Classification: 분류와 알고리즘

Yougurt_Man·2022년 5월 28일

Classification K-Nearest Logistic Regression Naive Bayes Random Forest SGD decision tree

Classification

Classification Algorithm

Logistic Regression

Naive Bayes Classfier

Stochastic Gradient Descent (SGD)

K-Nearest Neighbor

Decision Tree

Random Forest

Machine Learning Theory

목록 보기

9/18

Classification

Classification is a process of categorizing a given set of data into classes.
It can be performed on both structured or unstructured data. The process starts with predicting the class of given data points. The classes are often referred to as target, label or categories.

분류란 주어진 데이터셋을 클래스로 분류하는 과정을 의미한다. 설계한 모델은 각 클래스에 대응하는 확률값을 가진다 (0~1).
예) {0: 과일, 1: 야채, 2. 곡물} $\rightarrow$ {0.25, 0.5, 0.25}

Classification Algorithm

Logistic Regression

Independent Variable (입력)와 Dependent Variable (출력)의 관계를 정의하여, 2진분류를 하는 알고리즘.

Naive Bayes Classfier

데이터의 모든 Feature는 서로 독립적이라는 가정하에 사용되는 분류 알고리즘이다. 조건부 확률 $P(A|B)$ (B라는 사건이 주어졌을때, A라는 사건이 일어날 확률)에 기반하여, 입력 데이터의 클래스 확률을 분류한다.

다음은, P(Rain | Play Soccer) 축구를 하는날에, 비가 올 확률을 Bayes 정리로 구한 확률이다.

$P(Play Soccer | Rain)$ 비가 올때 축구를 할 확률 : 0.28
$P(Soccer)$ 축구를 할 확률 : 0.5
$P(Rain)$ 비가 올 확률 : 0.35
$P(Play Soccer | Rain) * P(Rain) / P(Play Soccer)$ 축구를 할때 비가 올 확률 : 0.2

다만, 서로간의 Feature는 반드시 독립적이어야 한다는 조건이 있다.

추후, 조건부 확률은, 최대 우도법 (Maximum Likelyhood)에서 같이 상세히 다뤄보자.

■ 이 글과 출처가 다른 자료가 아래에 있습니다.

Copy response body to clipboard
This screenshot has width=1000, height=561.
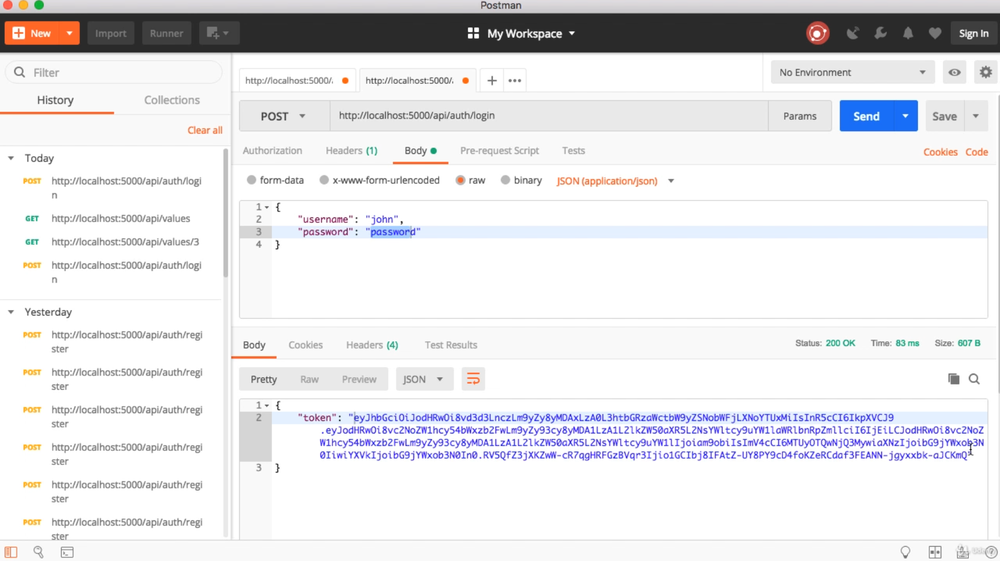(x=953, y=379)
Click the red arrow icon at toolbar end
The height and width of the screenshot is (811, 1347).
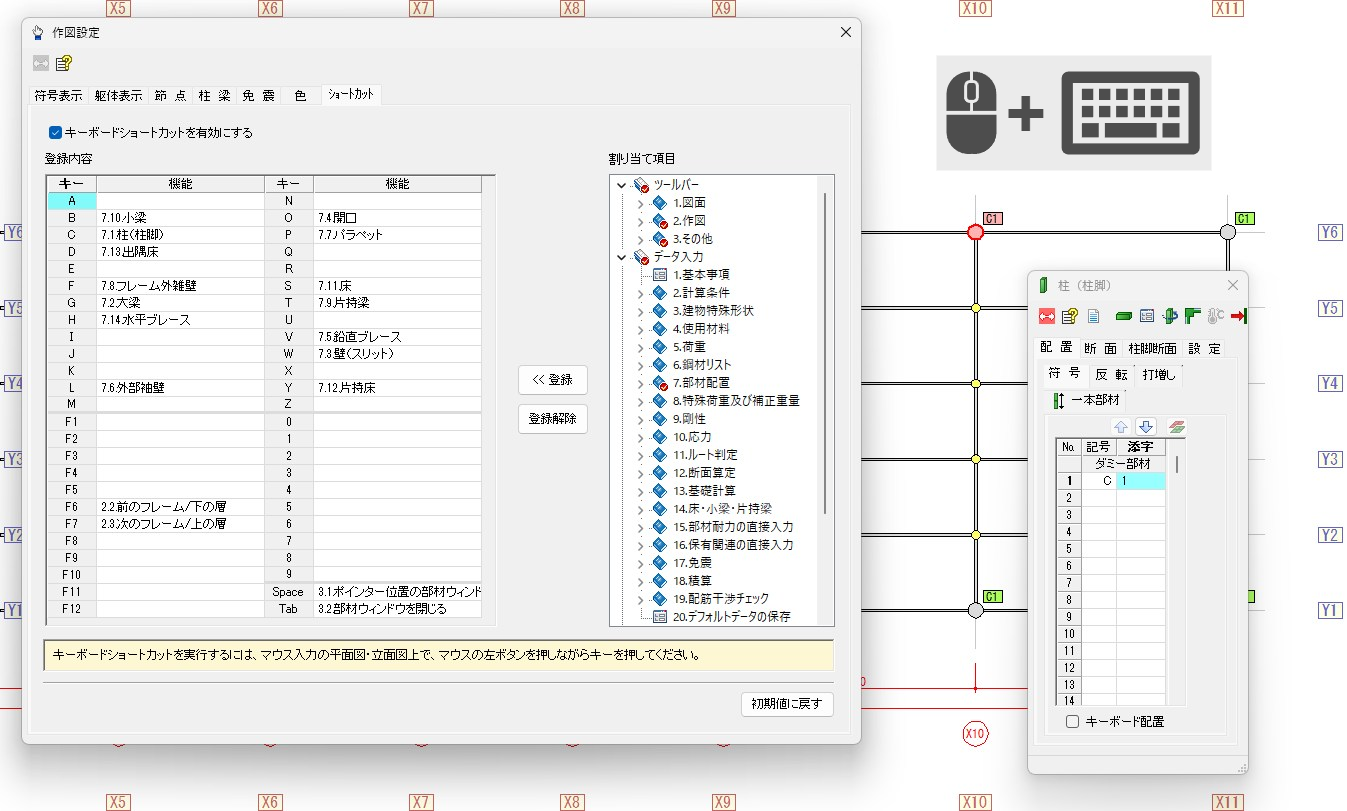(1238, 316)
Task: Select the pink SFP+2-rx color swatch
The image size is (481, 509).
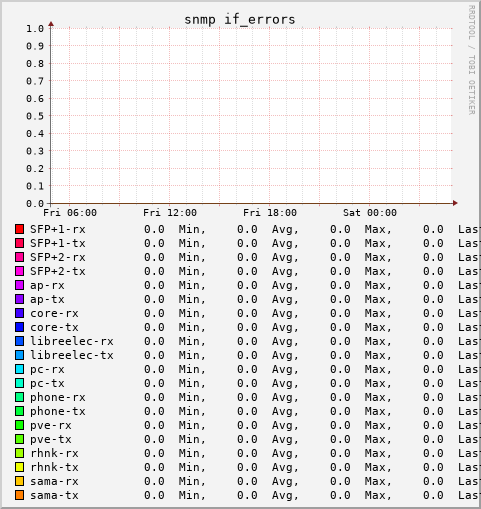Action: click(19, 257)
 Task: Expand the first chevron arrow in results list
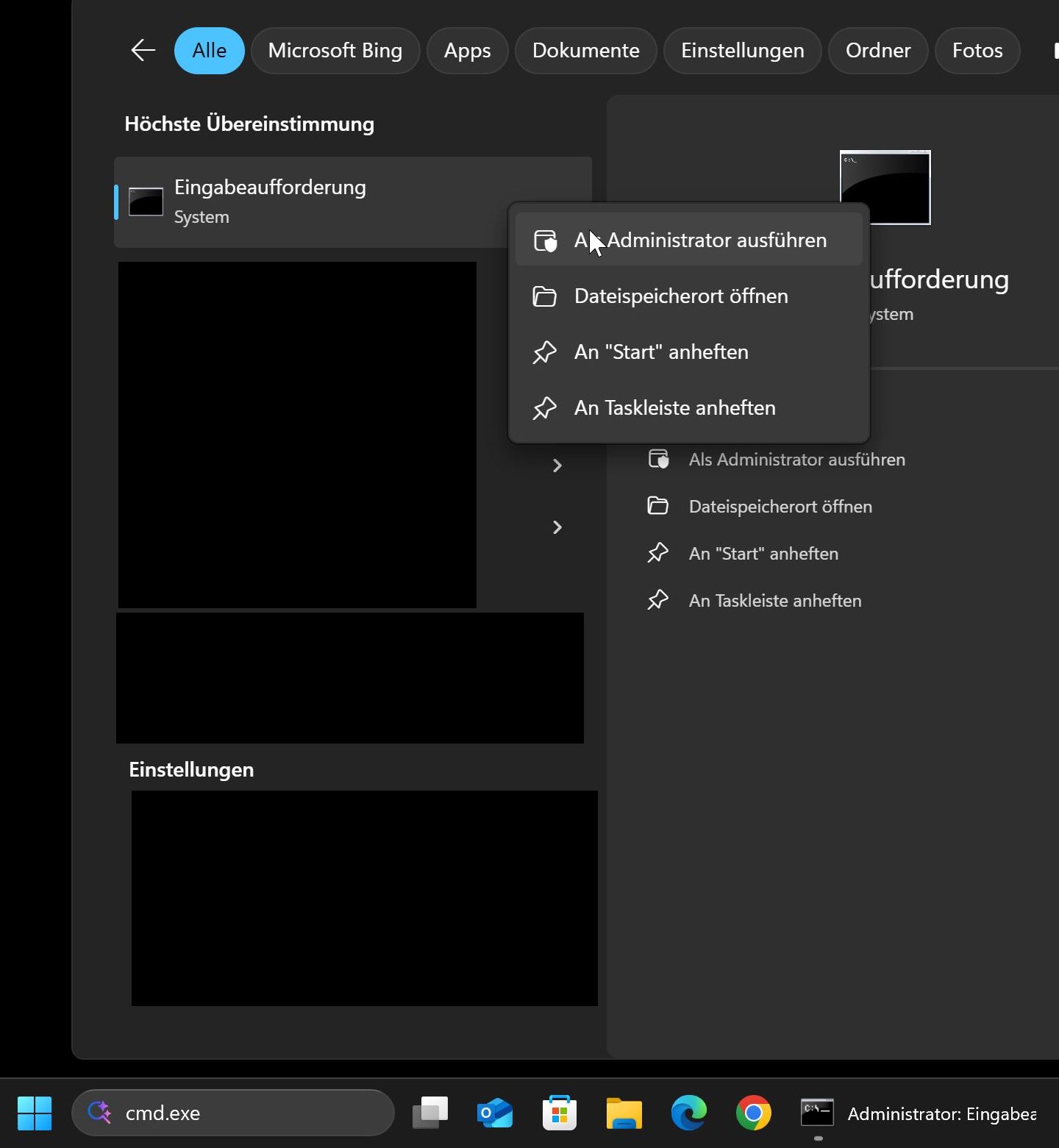[x=557, y=466]
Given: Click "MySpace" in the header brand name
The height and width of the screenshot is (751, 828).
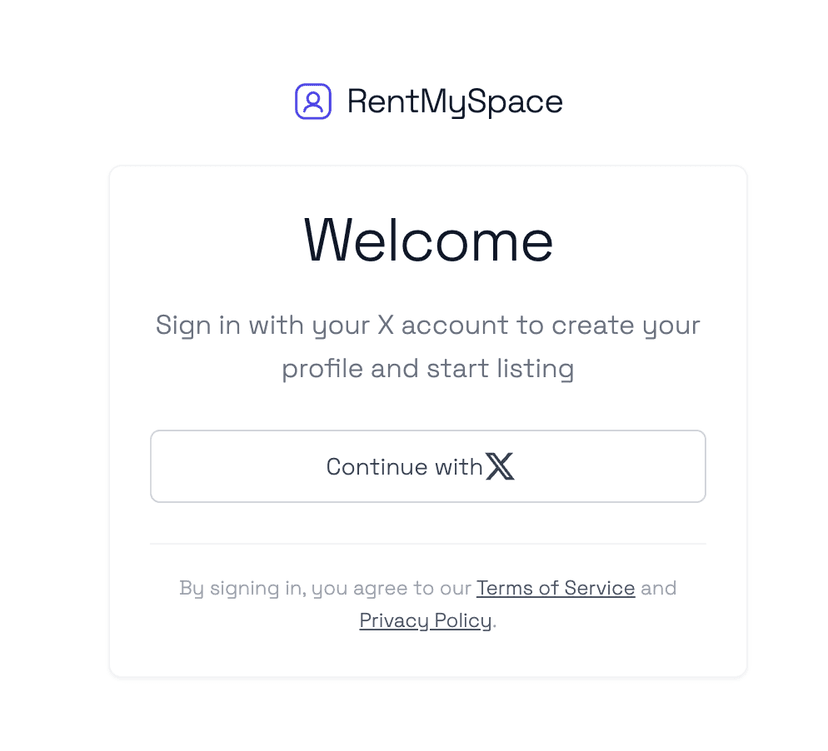Looking at the screenshot, I should (x=491, y=101).
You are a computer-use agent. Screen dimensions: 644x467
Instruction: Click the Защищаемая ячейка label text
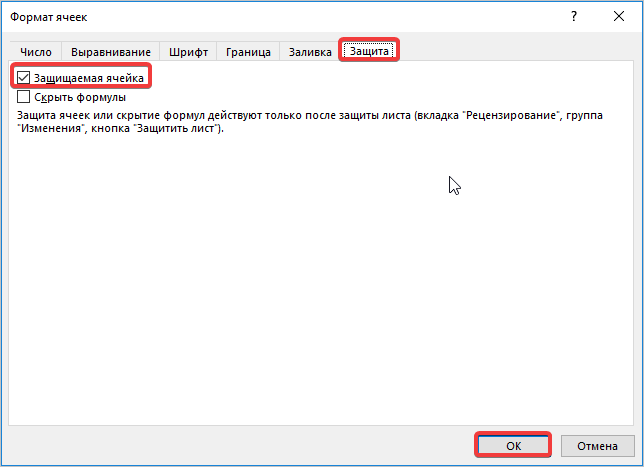89,77
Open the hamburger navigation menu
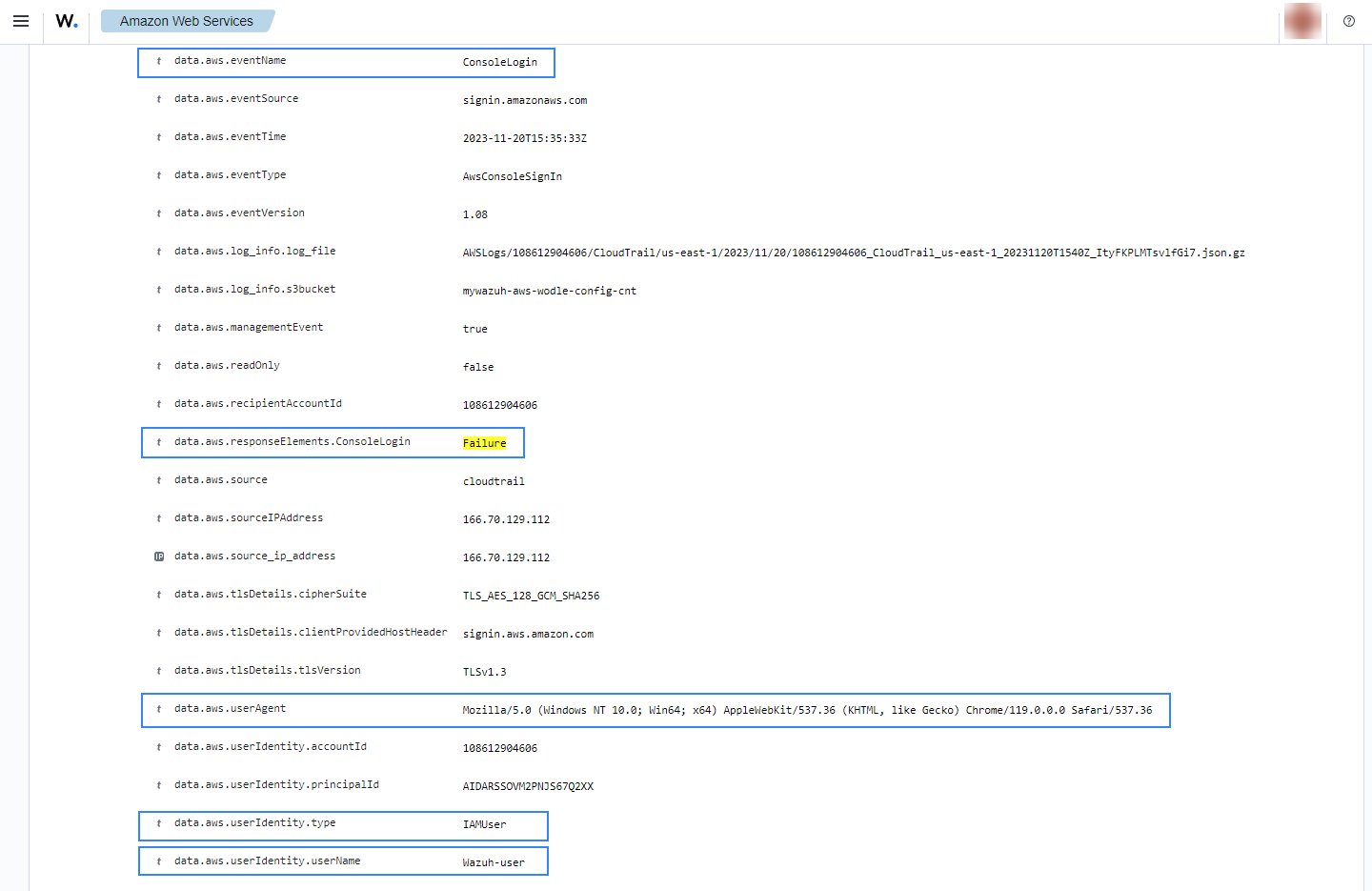The image size is (1372, 891). tap(21, 21)
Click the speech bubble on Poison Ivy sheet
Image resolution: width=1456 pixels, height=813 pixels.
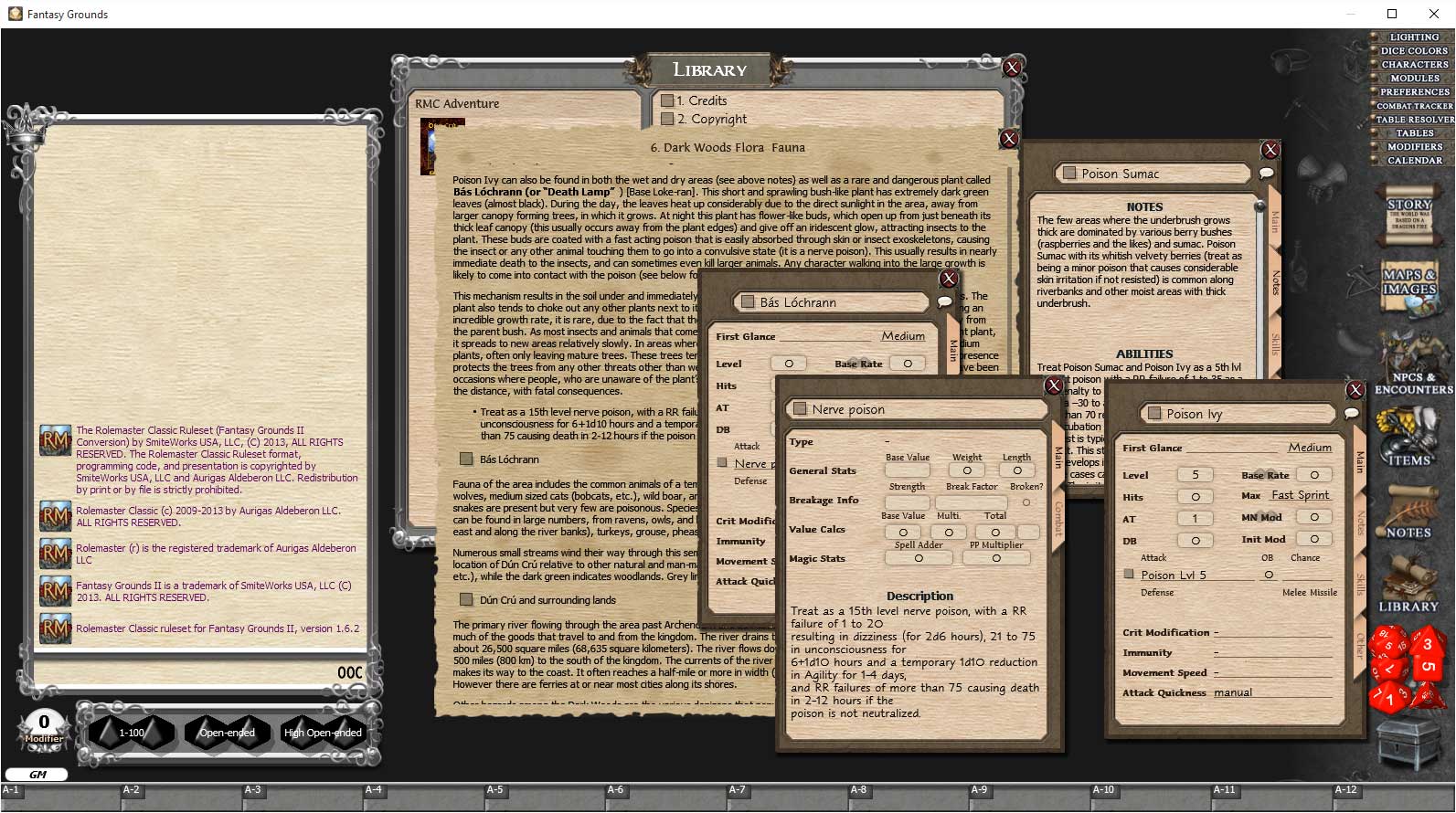point(1351,414)
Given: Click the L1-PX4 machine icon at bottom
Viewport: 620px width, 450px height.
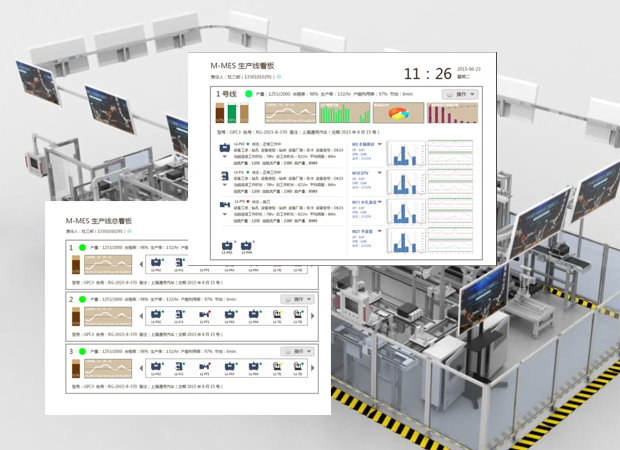Looking at the screenshot, I should tap(246, 242).
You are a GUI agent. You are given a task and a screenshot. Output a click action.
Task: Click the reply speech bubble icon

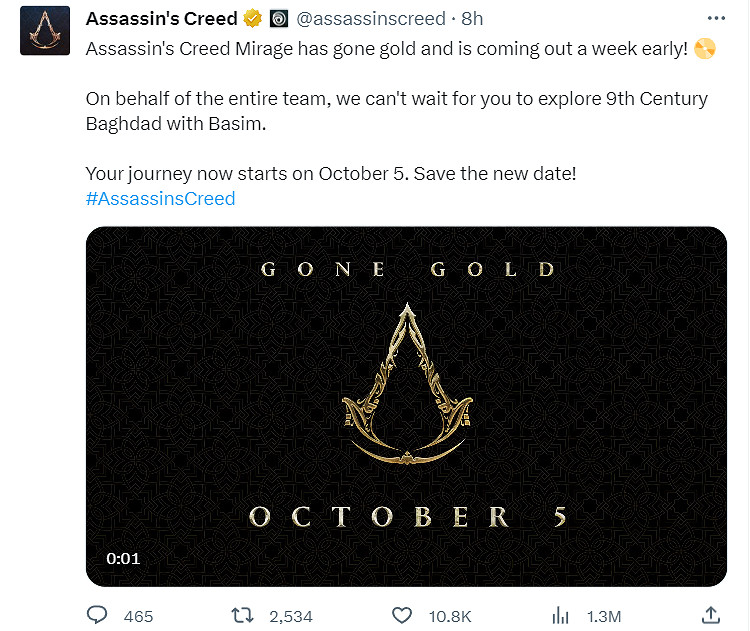tap(98, 615)
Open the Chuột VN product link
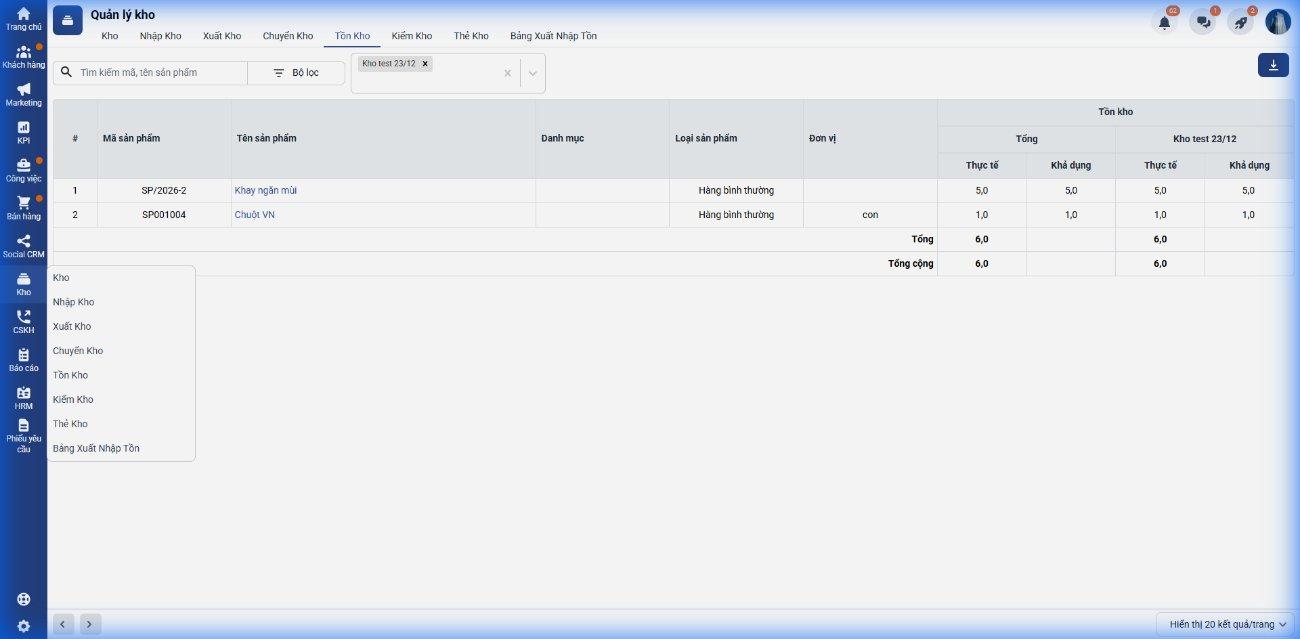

Stochastic Gradient Descent (SGD)

Stochastic gradient descent (often abbreviated SGD) is an iterative method for optimizing an objective function with suitable smoothness properties (e.g. differentiable or subdifferentiable). It can be regarded as a stochastic approximation of gradient descent optimization, since it replaces the actual gradient (calculated from the entire data set) by an estimate thereof (calculated from a randomly selected subset of the data).